Henrich, Heine and Norenzayan [HH10] reviewed at a number of psychological results that looked as though they should be culturally independent. The vast majority of fundamental experiments were performed on what they called WEIRD people (Western, Educated, Industrialized, Rich, and Democratic), but where there were results form people of radically different cultural backgrounds, there were often substantial differences. This even extended to low-level perceptions.

You may have seen the Müller-Lyer illusion: the lower line looks longer, but in fact both lines are exactly the same length. It appears that this illusion is not innate, but due to being brought up in an environment where there are lots of walls and rectilinear buildings. When children and adults from tribes in jungle environments are tested, they do not perceive the illusions and see the lines as the same length.

We can go one step further and deliberately choose a group for whom we believe we will see the maximum effect. For example, imagine that you have designed a new menu system, which you believe has a lower short-term memory requirement. If you test it on university students who are typically young and have been honing their memory skills for years, you may not see any difference. However, short-term memory loss is common as people age, so if you chose more elderly users you would be more likely to see the improvements due to your system.

In different circumstances, you may deliberately choose to use novice users as experts may be so practiced on the existing system that nothing you do makes any improvement.

The choice of a critical group means that even small differences in your system’s performance have a big difference for the targeted group; that is you are increasing the effect size.

Just as with the choice of a narrow type of user, this may make generalisation difficult, only more so. With the narrow, but arbitrary group, you may argue that in fact the kind of user does not matter. However, the targeted choice of users is specifically because you think the criteria on which you are choosing them does matter and will lead to a more extreme effect.

Typically in such cases you will use a theoretical argument in order to generalise. For example, suppose your experiment on elderly users showed a statistically significant improvement with your new system design. You might then use a combination of qualitative interviews and detailed analysis of logs to argue that the effect was indeed due to the reduced short-term memory demand of your new system. You might then argue that this effect is likely to be there for any group of users, creating and additional load and that even though this is not usually enough to be apparent, it will be interfering with other tasks the user is attempting to do with the system.

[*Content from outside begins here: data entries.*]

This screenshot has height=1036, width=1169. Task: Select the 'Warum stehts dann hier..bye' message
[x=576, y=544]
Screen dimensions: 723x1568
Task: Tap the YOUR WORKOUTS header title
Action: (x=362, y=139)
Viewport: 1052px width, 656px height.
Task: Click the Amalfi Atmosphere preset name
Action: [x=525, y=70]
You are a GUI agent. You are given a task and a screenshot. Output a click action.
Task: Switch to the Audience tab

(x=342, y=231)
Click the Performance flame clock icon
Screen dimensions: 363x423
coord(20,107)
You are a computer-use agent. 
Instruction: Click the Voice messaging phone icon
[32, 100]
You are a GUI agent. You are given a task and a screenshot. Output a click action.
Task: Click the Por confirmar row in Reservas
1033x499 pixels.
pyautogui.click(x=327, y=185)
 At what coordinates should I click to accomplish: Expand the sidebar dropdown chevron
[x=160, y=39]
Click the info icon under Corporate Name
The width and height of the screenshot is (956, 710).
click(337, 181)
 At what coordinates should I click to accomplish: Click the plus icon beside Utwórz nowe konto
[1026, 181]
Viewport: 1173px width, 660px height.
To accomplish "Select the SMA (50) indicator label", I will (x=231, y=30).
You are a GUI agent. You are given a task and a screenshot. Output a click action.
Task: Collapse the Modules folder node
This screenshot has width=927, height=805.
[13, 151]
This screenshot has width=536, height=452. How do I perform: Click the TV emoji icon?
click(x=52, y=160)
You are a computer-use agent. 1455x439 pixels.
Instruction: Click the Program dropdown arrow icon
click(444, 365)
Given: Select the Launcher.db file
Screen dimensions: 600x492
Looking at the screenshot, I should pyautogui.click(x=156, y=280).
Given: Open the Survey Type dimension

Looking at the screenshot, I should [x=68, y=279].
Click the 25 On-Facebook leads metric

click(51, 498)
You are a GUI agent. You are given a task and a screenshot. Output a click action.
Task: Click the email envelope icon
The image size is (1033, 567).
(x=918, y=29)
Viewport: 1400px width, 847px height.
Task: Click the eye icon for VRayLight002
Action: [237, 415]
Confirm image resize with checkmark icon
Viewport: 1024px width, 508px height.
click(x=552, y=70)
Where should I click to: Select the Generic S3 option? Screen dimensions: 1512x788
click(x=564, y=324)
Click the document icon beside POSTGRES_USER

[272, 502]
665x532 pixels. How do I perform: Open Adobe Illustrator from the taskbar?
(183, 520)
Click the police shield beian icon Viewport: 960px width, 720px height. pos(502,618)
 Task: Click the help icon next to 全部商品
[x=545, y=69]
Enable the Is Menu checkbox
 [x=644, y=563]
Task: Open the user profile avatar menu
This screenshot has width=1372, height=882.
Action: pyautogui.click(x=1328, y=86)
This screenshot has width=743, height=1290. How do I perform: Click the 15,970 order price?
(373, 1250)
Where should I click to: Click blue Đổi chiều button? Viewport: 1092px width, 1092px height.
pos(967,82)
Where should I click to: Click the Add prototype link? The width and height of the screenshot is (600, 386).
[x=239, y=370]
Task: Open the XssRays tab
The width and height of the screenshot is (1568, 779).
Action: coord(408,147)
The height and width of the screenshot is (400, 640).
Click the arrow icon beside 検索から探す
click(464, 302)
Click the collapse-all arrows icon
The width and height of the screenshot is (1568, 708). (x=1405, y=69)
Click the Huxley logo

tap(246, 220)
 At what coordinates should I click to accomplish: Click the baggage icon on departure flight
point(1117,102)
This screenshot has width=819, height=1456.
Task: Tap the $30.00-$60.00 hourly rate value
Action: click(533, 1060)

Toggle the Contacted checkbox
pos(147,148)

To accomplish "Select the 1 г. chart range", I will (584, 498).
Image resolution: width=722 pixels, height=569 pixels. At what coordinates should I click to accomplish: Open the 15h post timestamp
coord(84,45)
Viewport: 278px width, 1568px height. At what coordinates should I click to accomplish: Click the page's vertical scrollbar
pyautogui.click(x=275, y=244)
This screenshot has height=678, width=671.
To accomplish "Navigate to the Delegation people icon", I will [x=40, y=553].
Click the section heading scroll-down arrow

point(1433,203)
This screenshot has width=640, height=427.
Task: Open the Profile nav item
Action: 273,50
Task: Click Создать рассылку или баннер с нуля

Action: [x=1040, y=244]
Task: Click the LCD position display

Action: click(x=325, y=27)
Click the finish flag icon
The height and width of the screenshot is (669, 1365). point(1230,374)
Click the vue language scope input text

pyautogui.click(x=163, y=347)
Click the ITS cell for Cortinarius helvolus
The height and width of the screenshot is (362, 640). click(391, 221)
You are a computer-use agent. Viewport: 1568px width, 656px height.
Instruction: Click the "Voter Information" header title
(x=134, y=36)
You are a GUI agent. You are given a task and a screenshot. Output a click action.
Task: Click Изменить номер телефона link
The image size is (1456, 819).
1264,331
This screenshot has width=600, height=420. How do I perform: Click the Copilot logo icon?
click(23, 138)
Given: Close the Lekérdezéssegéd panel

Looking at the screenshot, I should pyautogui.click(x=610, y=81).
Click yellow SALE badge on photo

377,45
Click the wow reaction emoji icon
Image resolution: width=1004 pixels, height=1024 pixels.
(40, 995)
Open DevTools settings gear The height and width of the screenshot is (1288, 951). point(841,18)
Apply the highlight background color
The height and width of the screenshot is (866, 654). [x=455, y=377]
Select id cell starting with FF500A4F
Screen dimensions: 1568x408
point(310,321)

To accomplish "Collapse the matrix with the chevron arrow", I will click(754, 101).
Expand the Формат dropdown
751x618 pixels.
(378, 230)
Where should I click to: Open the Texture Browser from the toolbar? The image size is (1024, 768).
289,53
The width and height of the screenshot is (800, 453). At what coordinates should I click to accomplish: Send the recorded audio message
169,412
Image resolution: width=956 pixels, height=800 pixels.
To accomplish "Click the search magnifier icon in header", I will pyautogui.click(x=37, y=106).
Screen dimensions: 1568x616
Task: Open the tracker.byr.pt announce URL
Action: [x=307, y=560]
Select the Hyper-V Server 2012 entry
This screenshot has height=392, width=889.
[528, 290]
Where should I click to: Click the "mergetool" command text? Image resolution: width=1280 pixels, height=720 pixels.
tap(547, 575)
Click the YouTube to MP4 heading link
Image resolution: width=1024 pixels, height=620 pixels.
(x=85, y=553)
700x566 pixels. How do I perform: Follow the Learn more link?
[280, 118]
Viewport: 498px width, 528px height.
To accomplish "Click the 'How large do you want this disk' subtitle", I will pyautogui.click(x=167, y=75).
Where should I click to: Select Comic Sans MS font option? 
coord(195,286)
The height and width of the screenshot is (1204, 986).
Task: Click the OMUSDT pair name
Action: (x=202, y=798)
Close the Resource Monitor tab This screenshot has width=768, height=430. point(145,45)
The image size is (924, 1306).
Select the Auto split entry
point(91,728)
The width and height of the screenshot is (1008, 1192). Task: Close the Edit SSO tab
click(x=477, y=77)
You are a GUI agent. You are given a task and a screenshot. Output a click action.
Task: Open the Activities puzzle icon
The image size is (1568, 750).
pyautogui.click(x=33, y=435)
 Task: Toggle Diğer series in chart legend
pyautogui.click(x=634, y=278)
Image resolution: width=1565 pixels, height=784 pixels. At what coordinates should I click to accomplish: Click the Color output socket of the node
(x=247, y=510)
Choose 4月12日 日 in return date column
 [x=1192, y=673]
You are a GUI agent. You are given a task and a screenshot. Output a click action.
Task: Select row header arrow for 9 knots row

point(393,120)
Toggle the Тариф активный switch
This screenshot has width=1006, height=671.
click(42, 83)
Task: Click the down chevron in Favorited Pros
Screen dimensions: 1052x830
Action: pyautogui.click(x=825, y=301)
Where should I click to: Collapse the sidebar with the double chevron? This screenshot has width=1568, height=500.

Alternatively, you may not worry about generalisation, if the effect you have found is important for a particular group of users, then it will be helpful for them – you have found your market!

References

[Fi54] Fitts, Paul M. (1954) The information capacity of the human motor system in controlling the amplitude of movement. Journal of Experimental Psychology, 47(6): 381-391, Jun 1954,. http://dx.doi.org/10.1037/h0055392

[HH10] Henrich J, Heine S, Norenzayan A. (2010). The weirdest people in the world? Behav Brain Sci. 2010 Jun;33(2-3):61-83; discussion 83-135. doi: 10.1017/S0140525X0999152X. Epub 2010 Jun 15.